Give every line of the data again, exactly as it is written.
Records to use section start
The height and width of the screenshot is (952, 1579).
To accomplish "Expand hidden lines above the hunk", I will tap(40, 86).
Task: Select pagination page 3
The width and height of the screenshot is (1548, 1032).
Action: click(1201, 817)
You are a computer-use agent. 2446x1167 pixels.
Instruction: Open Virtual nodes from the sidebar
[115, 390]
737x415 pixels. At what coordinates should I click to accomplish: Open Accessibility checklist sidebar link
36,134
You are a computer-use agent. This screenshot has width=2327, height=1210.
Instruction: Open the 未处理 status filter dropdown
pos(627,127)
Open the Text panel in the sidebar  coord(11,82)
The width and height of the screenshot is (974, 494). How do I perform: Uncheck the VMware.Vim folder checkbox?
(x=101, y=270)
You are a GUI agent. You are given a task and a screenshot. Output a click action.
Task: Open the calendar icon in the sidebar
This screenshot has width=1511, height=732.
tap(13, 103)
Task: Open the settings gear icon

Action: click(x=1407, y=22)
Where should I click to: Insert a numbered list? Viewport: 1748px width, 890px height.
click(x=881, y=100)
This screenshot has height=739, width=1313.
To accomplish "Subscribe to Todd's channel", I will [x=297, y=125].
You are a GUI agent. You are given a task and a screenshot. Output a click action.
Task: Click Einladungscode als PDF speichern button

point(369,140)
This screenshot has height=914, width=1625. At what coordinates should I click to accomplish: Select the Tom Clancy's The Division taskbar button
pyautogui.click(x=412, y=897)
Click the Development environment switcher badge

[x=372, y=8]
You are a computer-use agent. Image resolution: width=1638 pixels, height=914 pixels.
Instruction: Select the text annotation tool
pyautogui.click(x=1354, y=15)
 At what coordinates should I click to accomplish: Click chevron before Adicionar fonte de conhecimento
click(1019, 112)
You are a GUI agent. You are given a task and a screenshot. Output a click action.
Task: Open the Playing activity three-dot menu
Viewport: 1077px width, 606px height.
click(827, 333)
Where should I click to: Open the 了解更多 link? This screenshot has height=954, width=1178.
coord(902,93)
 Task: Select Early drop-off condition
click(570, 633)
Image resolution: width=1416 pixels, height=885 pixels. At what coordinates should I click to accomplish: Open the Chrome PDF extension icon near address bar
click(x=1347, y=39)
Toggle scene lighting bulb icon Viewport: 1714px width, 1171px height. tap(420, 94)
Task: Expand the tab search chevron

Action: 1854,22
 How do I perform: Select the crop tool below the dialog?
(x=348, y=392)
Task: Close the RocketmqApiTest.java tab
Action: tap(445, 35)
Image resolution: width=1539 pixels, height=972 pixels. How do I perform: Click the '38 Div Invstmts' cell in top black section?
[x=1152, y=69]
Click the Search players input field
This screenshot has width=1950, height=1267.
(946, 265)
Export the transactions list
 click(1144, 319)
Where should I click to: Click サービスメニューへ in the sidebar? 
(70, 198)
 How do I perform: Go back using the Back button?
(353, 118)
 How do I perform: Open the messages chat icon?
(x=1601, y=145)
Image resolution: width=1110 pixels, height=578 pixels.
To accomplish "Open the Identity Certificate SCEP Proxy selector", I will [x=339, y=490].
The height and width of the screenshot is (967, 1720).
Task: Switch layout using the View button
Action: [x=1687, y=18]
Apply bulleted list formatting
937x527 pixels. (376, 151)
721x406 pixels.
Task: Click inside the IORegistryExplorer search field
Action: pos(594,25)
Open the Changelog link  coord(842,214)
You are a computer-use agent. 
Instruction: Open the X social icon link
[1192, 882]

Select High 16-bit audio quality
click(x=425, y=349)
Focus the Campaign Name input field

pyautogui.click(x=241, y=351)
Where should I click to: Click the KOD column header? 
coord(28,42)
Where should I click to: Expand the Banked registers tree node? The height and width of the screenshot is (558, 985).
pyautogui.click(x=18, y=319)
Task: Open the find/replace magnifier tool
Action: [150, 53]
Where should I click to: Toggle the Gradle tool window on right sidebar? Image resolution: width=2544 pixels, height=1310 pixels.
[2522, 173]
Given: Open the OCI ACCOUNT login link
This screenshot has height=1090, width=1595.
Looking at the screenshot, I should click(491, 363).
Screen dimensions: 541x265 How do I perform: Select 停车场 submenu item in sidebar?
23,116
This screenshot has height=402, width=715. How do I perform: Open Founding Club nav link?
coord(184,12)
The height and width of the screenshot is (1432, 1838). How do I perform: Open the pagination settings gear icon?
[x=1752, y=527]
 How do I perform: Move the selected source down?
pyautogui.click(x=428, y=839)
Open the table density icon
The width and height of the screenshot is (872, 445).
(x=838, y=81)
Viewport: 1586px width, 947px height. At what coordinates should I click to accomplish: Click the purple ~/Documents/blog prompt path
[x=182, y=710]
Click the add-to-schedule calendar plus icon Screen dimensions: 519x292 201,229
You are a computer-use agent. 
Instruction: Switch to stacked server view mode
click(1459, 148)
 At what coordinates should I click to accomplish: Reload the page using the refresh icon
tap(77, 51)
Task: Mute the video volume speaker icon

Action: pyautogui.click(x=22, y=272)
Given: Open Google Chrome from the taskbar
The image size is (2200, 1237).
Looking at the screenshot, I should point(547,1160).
Records to use section end
* _Exercise result_:
The height and width of the screenshot is (952, 1579).
To accomplish "Expand hidden lines above the hunk", I will tap(40, 86).
Task: Select pagination page 3
The width and height of the screenshot is (1548, 1032).
Action: click(1201, 817)
You are a computer-use agent. 2446x1167 pixels.
Instruction: Open Virtual nodes from the sidebar
[115, 390]
737x415 pixels. At what coordinates should I click to accomplish: Open Accessibility checklist sidebar link
36,134
You are a computer-use agent. This screenshot has width=2327, height=1210.
Instruction: Open the 未处理 status filter dropdown
pos(627,127)
Open the Text panel in the sidebar  coord(11,82)
The width and height of the screenshot is (974, 494). How do I perform: Uncheck the VMware.Vim folder checkbox?
(x=101, y=270)
You are a GUI agent. You are given a task and a screenshot. Output a click action.
Task: Open the calendar icon in the sidebar
This screenshot has width=1511, height=732.
tap(13, 103)
Task: Open the settings gear icon

Action: click(x=1407, y=22)
Where should I click to: Insert a numbered list? Viewport: 1748px width, 890px height.
click(x=881, y=100)
This screenshot has height=739, width=1313.
To accomplish "Subscribe to Todd's channel", I will [x=297, y=125].
You are a GUI agent. You are given a task and a screenshot. Output a click action.
Task: Click Einladungscode als PDF speichern button

point(369,140)
This screenshot has height=914, width=1625. At what coordinates should I click to accomplish: Select the Tom Clancy's The Division taskbar button
pyautogui.click(x=412, y=897)
Click the Development environment switcher badge

[x=372, y=8]
You are a computer-use agent. Image resolution: width=1638 pixels, height=914 pixels.
Instruction: Select the text annotation tool
pyautogui.click(x=1354, y=15)
 At what coordinates should I click to accomplish: Click chevron before Adicionar fonte de conhecimento
click(1019, 112)
You are a GUI agent. You are given a task and a screenshot. Output a click action.
Task: Open the Playing activity three-dot menu
Viewport: 1077px width, 606px height.
click(827, 333)
Where should I click to: Open the 了解更多 link? This screenshot has height=954, width=1178.
coord(902,93)
 Task: Select Early drop-off condition
click(570, 633)
Image resolution: width=1416 pixels, height=885 pixels. At what coordinates should I click to accomplish: Open the Chrome PDF extension icon near address bar
click(x=1347, y=39)
Toggle scene lighting bulb icon Viewport: 1714px width, 1171px height. tap(420, 94)
Task: Expand the tab search chevron

Action: 1854,22
 How do I perform: Select the crop tool below the dialog?
(x=348, y=392)
Task: Close the RocketmqApiTest.java tab
Action: tap(445, 35)
Image resolution: width=1539 pixels, height=972 pixels. How do I perform: Click the '38 Div Invstmts' cell in top black section?
[x=1152, y=69]
Click the Search players input field
This screenshot has width=1950, height=1267.
(946, 265)
Export the transactions list
 click(1144, 319)
Where should I click to: Click サービスメニューへ in the sidebar? 
(70, 198)
 How do I perform: Go back using the Back button?
(353, 118)
 How do I perform: Open the messages chat icon?
(x=1601, y=145)
Image resolution: width=1110 pixels, height=578 pixels.
To accomplish "Open the Identity Certificate SCEP Proxy selector", I will [x=339, y=490].
The height and width of the screenshot is (967, 1720).
Task: Switch layout using the View button
Action: [x=1687, y=18]
Apply bulleted list formatting
937x527 pixels. (376, 151)
721x406 pixels.
Task: Click inside the IORegistryExplorer search field
Action: pos(594,25)
Open the Changelog link  coord(842,214)
You are a computer-use agent. 
Instruction: Open the X social icon link
[1192, 882]

Select High 16-bit audio quality
click(x=425, y=349)
Focus the Campaign Name input field

pyautogui.click(x=241, y=351)
Where should I click to: Click the KOD column header? 
coord(28,42)
Where should I click to: Expand the Banked registers tree node? The height and width of the screenshot is (558, 985).
pyautogui.click(x=18, y=319)
Task: Open the find/replace magnifier tool
Action: [150, 53]
Where should I click to: Toggle the Gradle tool window on right sidebar? Image resolution: width=2544 pixels, height=1310 pixels.
[2522, 173]
Given: Open the OCI ACCOUNT login link
This screenshot has height=1090, width=1595.
Looking at the screenshot, I should click(491, 363).
Screen dimensions: 541x265 How do I perform: Select 停车场 submenu item in sidebar?
23,116
This screenshot has height=402, width=715. How do I perform: Open Founding Club nav link?
coord(184,12)
The height and width of the screenshot is (1432, 1838). How do I perform: Open the pagination settings gear icon?
[x=1752, y=527]
 How do I perform: Move the selected source down?
pyautogui.click(x=428, y=839)
Open the table density icon
The width and height of the screenshot is (872, 445).
(x=838, y=81)
Viewport: 1586px width, 947px height. At what coordinates should I click to accomplish: Click the purple ~/Documents/blog prompt path
[x=182, y=710]
Click the add-to-schedule calendar plus icon Screen dimensions: 519x292 201,229
You are a computer-use agent. 
Instruction: Switch to stacked server view mode
click(1459, 148)
 At what coordinates should I click to accomplish: Reload the page using the refresh icon
tap(77, 51)
Task: Mute the video volume speaker icon

Action: pyautogui.click(x=22, y=272)
Given: Open Google Chrome from the taskbar
The image size is (2200, 1237).
Looking at the screenshot, I should point(547,1160).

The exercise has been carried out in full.